THE mortgage broking industry is preparing for a major transformation as the credit crisis and slowdown in the real estate market continues to dampen demand.
THE mortgage broking industry is preparing for a major transformation as the credit crisis and slowdown in the real estate market continues to dampen demand.
Industry players forecast a drop of between 20 and 30 per cent in the number of brokers working in the industry over the next 12 to 18 months, as loan volumes and commissions plummet and new federal legislation governing broker licensing comes into force.
The prediction comes after recent figures from the Australian Bureau of Statistics showed the number of financing commitments in Western Australia dropped 5.8 per cent for the month of November compared to the previous month, to reach 5,994.
The value of commitments dropped 8.3 per cent to $1.53 billion during the month, down 22 per cent on November 2007.
But first homeowners appear to be holding up the market, with 1,399 dwellings financed, up 7 per cent on the previous month.
Australian Finance Group general manager of sales and operations, Mark Hewitt, said the firm was already seeing increased first homeowner activity.
AFG's proportion of first homeowner clients rose from just under 10 per cent to more than 20 per cent in December.

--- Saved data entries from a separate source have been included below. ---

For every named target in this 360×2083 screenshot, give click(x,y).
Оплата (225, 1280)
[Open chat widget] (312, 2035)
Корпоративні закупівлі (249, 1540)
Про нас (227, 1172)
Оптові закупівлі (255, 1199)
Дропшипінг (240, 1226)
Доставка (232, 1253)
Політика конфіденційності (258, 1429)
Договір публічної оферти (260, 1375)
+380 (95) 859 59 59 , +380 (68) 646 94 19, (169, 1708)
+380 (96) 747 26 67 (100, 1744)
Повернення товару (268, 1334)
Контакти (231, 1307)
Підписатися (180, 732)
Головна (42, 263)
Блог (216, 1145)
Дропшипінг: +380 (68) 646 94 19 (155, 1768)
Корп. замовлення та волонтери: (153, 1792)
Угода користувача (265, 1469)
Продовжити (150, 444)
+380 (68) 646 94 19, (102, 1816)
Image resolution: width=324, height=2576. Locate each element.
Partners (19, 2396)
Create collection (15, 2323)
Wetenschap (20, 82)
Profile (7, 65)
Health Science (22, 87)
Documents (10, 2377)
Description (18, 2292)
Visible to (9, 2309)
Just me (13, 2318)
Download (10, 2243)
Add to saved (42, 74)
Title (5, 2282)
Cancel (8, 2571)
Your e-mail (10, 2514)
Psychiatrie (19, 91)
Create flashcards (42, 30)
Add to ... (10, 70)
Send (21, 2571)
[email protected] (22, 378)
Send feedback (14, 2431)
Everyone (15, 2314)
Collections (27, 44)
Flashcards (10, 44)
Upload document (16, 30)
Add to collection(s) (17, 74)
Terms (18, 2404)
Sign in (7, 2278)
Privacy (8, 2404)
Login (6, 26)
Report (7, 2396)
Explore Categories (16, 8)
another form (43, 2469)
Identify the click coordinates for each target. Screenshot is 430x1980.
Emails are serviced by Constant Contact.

Total mortgage sales for the company were stronger than expected, up 11 per cent in terms of volume compared to December 2007, the first month in the whole of 2008 where mortgage sales out-performed the same month the previous year.

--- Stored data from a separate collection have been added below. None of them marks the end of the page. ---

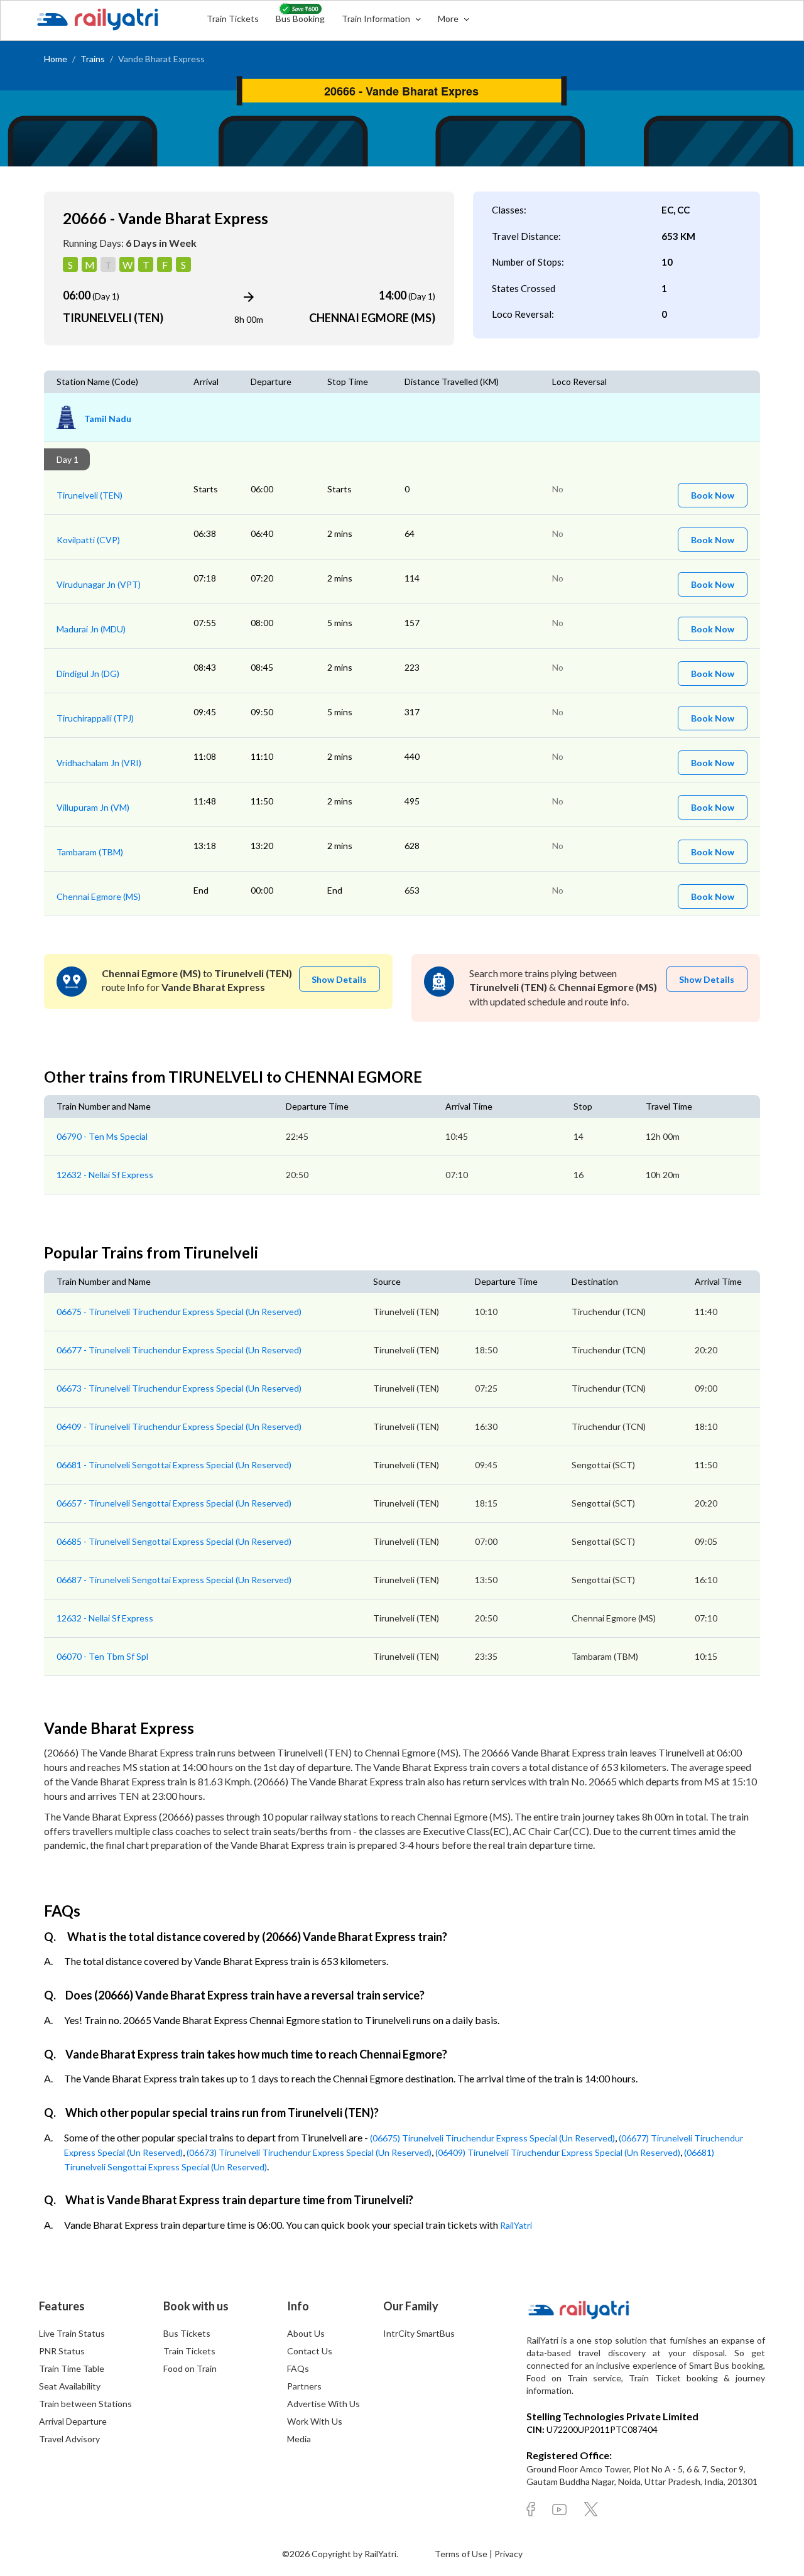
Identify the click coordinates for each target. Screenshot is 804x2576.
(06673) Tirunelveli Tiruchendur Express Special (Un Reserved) (309, 2152)
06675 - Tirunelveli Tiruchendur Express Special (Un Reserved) (179, 1311)
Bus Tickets (186, 2333)
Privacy (508, 2553)
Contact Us (309, 2351)
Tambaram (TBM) (90, 852)
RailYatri (516, 2225)
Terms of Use (462, 2553)
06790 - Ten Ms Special (102, 1136)
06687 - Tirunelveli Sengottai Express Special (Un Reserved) (174, 1579)
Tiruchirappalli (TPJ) (95, 718)
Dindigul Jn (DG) (88, 673)
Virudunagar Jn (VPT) (99, 584)
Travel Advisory (69, 2438)
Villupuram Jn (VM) (93, 807)
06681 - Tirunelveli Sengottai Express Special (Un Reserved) (174, 1464)
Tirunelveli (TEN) (89, 495)
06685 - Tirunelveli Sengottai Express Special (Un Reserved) (174, 1541)
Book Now (712, 495)
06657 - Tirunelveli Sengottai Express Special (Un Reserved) (174, 1503)
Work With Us (314, 2421)
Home (55, 58)
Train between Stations (85, 2403)
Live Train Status (72, 2333)
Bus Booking (300, 18)
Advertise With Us (323, 2403)
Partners (304, 2386)
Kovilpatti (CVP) (88, 539)
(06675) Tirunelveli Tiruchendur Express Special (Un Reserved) (492, 2138)
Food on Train (190, 2368)
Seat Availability (69, 2386)
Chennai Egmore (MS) (99, 896)
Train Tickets (233, 18)
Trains (92, 58)
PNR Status (62, 2351)
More (449, 18)
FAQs (298, 2368)
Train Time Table (71, 2368)
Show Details (339, 979)
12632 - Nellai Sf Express (105, 1174)
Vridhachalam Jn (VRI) (99, 762)
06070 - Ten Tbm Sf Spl (102, 1656)
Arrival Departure (73, 2421)
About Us (306, 2333)
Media (299, 2438)
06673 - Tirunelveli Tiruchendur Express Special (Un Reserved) (179, 1388)
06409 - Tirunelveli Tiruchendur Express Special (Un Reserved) (179, 1426)
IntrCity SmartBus (419, 2333)
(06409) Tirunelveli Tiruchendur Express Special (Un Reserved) (557, 2152)
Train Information (377, 18)
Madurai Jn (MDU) (91, 629)
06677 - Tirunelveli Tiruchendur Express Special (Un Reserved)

"It would be premature to call a turn-around in the mortgage market based on a single month's performance, but the December figures were an encouraging sign," Mr Hewitt said.

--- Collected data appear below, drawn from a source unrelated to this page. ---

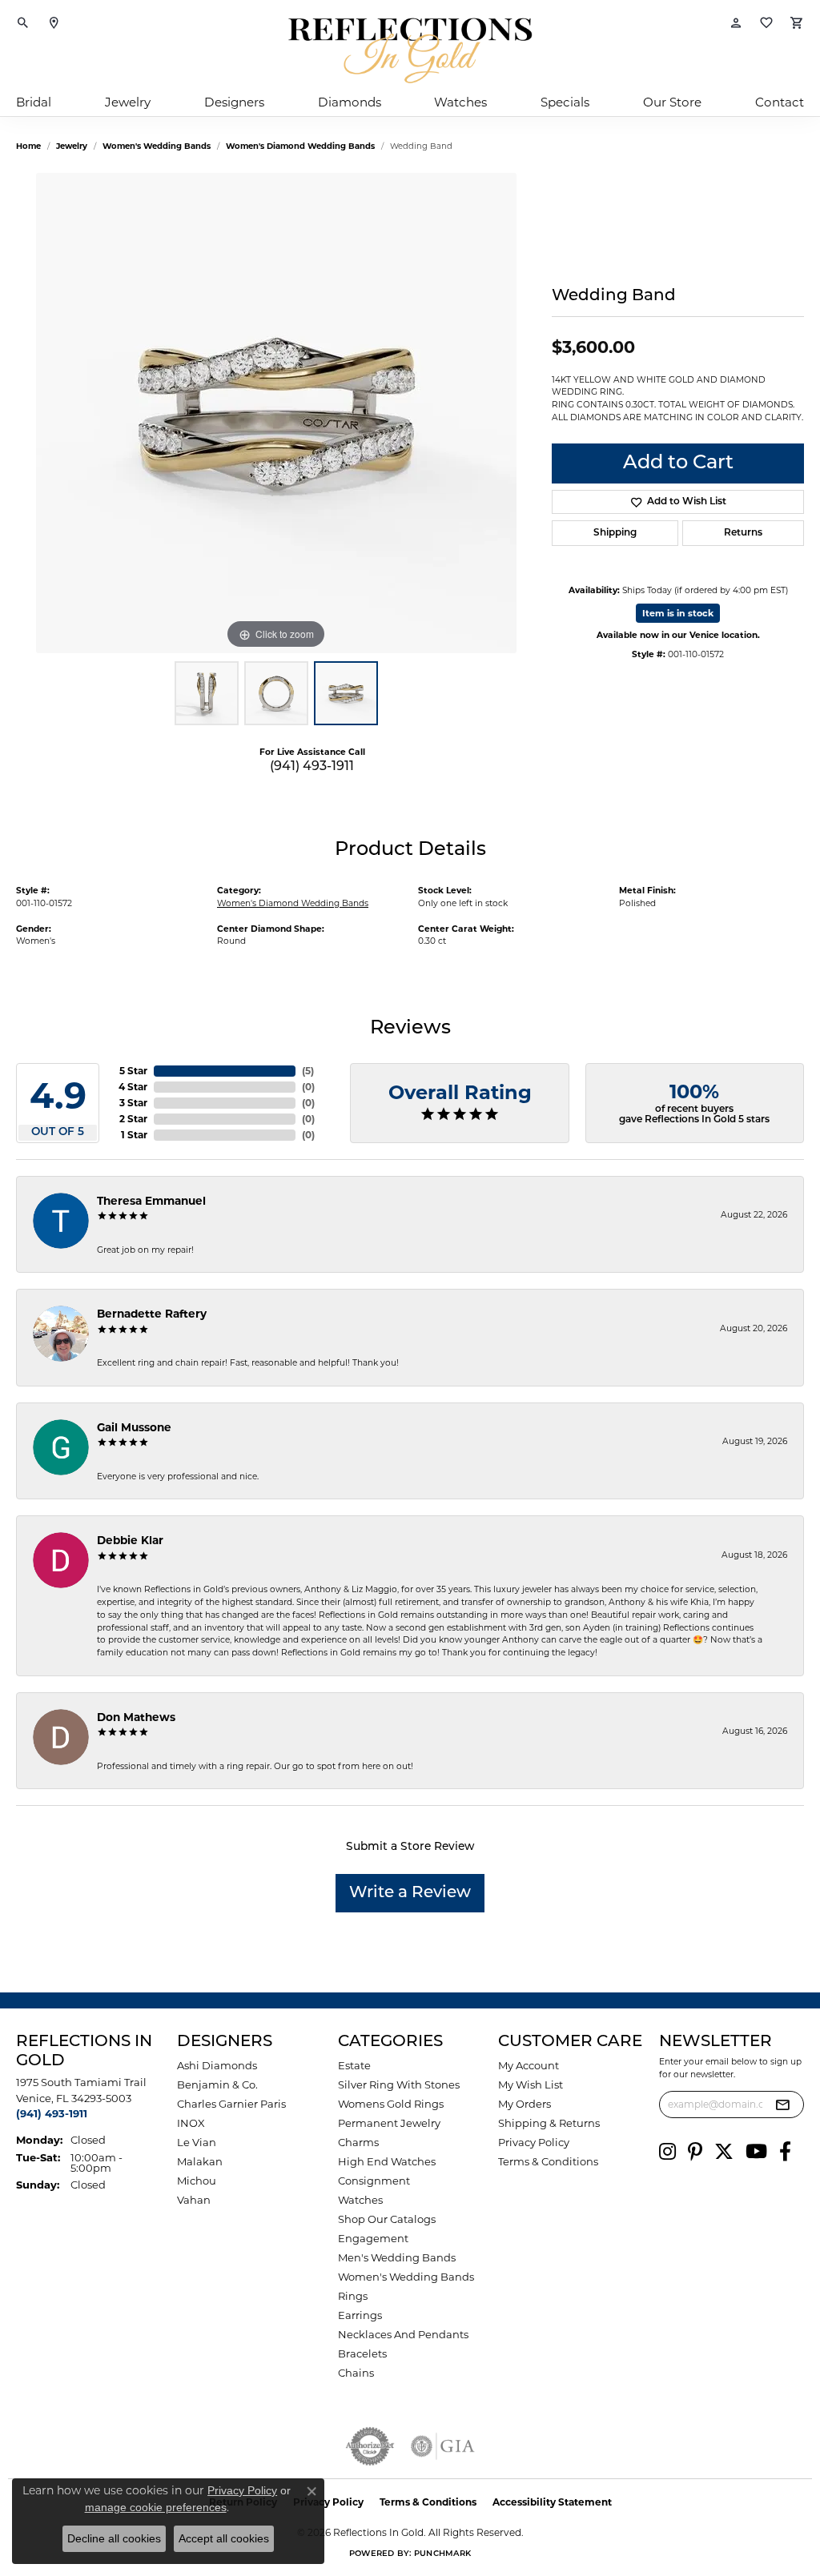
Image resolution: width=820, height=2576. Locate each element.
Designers (234, 102)
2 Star (133, 1119)
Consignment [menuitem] (374, 2180)
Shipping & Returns (549, 2123)
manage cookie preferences (156, 2507)
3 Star (133, 1103)
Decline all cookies (114, 2538)
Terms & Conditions (548, 2161)
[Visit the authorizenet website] (370, 2446)
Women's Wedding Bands (156, 146)
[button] (23, 24)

AFG restructured its business in mid-2008, which involved making 40 of its staff, or about 20 per cent of its workforce, redundant.
"We were probably reasonably fortunate because we were able to access the data almost immediately. We picked up on clouds on the horizon in around March and made changes to our structure ahead of most others ... all to consolidate our position and focus on the opportunities," Mr Hewitt said.
The Loans Café general manager Murray Brede said lower volumes and lower commissions could lead to more brokers exiting the industry this year, and could deter new entrants.
Commissions being paid to brokers are estimated to have dropped, on average, by between 25-35 per cent.
"With commissions down and volumes down it's not the best career choice now," Mr Brede said.
"The big banks are getting most of the business, and they have the power to go hard on commissions."
The company estimated loan volumes for 2008 were down 20 per cent on 2007.
Select Mortgage Services general manager Jeff Rimmer expects demand to remain flat until about June.
The company experienced about a 25 per cent drop in loan volumes for 2008, but is hopeful the market will turn around as the first homeowner market gains momentum.
"With the first homeowner grant it's a good time to buy with property values and interest rates good," Mr Rimmer said.
"There are some pluses, but on the other side people are wondering about job security and whether they should buy a house now."
The federal government is scheduled to take over regulation of mortgage brokers from the state governments on July 1.
Some in the industry fear the changes could lead to a tightening in licensing conditions and increased costs, forcing some out of the industry.
But in an encouraging sign, a survey by Mortgage and Finance Association of Australian and BankWest showed the number of people in WA intending to apply for a mortgage rose from 11.8 per cent to 22.9 per cent of those surveyed between April and November last year.